• DIRECTIONS FOR THIS TASK
Copy the data exactly. No line may be skipped.

PROVIDED INFORMATION Start Marker

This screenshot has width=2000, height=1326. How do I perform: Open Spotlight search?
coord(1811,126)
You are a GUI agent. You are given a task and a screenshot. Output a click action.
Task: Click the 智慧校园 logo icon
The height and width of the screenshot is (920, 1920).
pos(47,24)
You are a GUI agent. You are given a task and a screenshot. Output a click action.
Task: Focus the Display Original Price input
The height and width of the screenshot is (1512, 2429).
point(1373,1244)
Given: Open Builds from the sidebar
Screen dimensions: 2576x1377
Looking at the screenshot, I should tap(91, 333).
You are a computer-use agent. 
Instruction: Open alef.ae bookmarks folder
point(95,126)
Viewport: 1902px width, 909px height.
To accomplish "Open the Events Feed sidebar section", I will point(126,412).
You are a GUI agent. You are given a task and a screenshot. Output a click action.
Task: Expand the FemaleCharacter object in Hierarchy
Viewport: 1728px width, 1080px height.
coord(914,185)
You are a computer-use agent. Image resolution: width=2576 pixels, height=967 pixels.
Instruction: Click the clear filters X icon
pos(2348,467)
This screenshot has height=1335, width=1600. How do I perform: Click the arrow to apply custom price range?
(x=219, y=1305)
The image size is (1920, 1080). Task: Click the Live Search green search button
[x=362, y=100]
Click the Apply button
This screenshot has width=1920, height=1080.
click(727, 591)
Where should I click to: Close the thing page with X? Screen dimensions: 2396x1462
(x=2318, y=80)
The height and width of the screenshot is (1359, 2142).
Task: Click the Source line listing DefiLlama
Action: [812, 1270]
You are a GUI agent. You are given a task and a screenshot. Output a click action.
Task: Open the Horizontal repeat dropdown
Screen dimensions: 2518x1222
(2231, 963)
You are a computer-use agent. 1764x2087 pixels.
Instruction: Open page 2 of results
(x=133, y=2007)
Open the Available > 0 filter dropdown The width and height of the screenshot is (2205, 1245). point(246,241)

PROVIDED INFORMATION End Marker

• OUTPUT OF THE EXERCISE
This screenshot has width=2000, height=1326. How do I perform: Open Spotlight search?
coord(1811,126)
You are a GUI agent. You are given a task and a screenshot. Output a click action.
Task: Click the 智慧校园 logo icon
The height and width of the screenshot is (920, 1920).
pos(47,24)
You are a GUI agent. You are given a task and a screenshot. Output a click action.
Task: Focus the Display Original Price input
The height and width of the screenshot is (1512, 2429).
point(1373,1244)
Given: Open Builds from the sidebar
Screen dimensions: 2576x1377
Looking at the screenshot, I should tap(91, 333).
You are a computer-use agent. 
Instruction: Open alef.ae bookmarks folder
point(95,126)
Viewport: 1902px width, 909px height.
To accomplish "Open the Events Feed sidebar section", I will point(126,412).
You are a GUI agent. You are given a task and a screenshot. Output a click action.
Task: Expand the FemaleCharacter object in Hierarchy
Viewport: 1728px width, 1080px height.
coord(914,185)
You are a computer-use agent. Image resolution: width=2576 pixels, height=967 pixels.
Instruction: Click the clear filters X icon
pos(2348,467)
This screenshot has height=1335, width=1600. How do I perform: Click the arrow to apply custom price range?
(x=219, y=1305)
The image size is (1920, 1080). Task: Click the Live Search green search button
[x=362, y=100]
Click the Apply button
This screenshot has width=1920, height=1080.
click(727, 591)
Where should I click to: Close the thing page with X? Screen dimensions: 2396x1462
(x=2318, y=80)
The height and width of the screenshot is (1359, 2142).
Task: Click the Source line listing DefiLlama
Action: [812, 1270]
You are a GUI agent. You are given a task and a screenshot. Output a click action.
Task: Open the Horizontal repeat dropdown
Screen dimensions: 2518x1222
(2231, 963)
You are a computer-use agent. 1764x2087 pixels.
Instruction: Open page 2 of results
(x=133, y=2007)
Open the Available > 0 filter dropdown The width and height of the screenshot is (2205, 1245). point(246,241)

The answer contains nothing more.